Небо в тот день было тяжелым с самого утра; казалось, ещё немного, и оно упадёт. Это и случилось. Стоя в облаке белой пыли, я вдруг чувствую во рту острый и невыносимо пряный вкус перца, и, сплюнув на снег, вижу, что слюна у меня почти чёрная, как перечный настой.

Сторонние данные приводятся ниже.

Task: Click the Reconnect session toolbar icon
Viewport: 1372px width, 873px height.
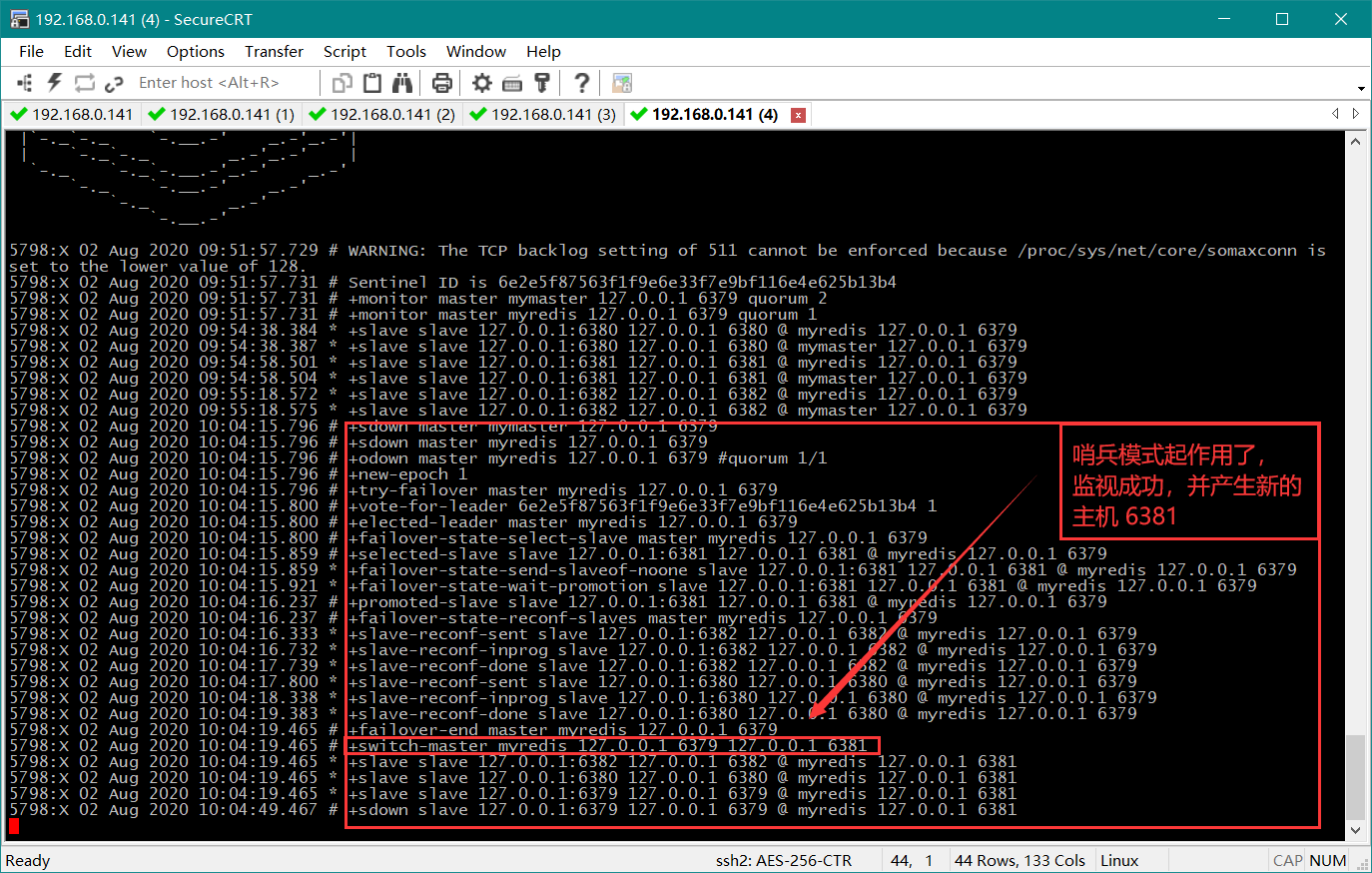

"Который час?" - спрашиваю я тебя. "Тридцать шесть второго" - отзываешься ты, морщась: я вижу, что ты сплёвываешь на снег такую же, как и у меня, перечную слюну. "А число? Какое сегодня число?". "Двадцать шестое ноября" - рот твой переполняется пряной пузырчатой массой; чёрные струйки текут по подбородку. Небо вдруг резко темнеет; я поднимаю взгляд, но вместо неба отчётливо вижу над собою удивлённый и внимательный взгляд Антония Ван Лёвенгука. В этот момент он, приложив глаз к своему микроскопу, впервые видит копошащиеся в капле раствора чёрного индийского перца, приготовленного им для опытов двое суток назад, миллионы крошечных зверьков: ты и я - мы умираем в облаке снежной пыли вместе с поздней осенью тысяча шестисот одиннадцатого года, и время вновь превращается в шелест белого и холодного песка.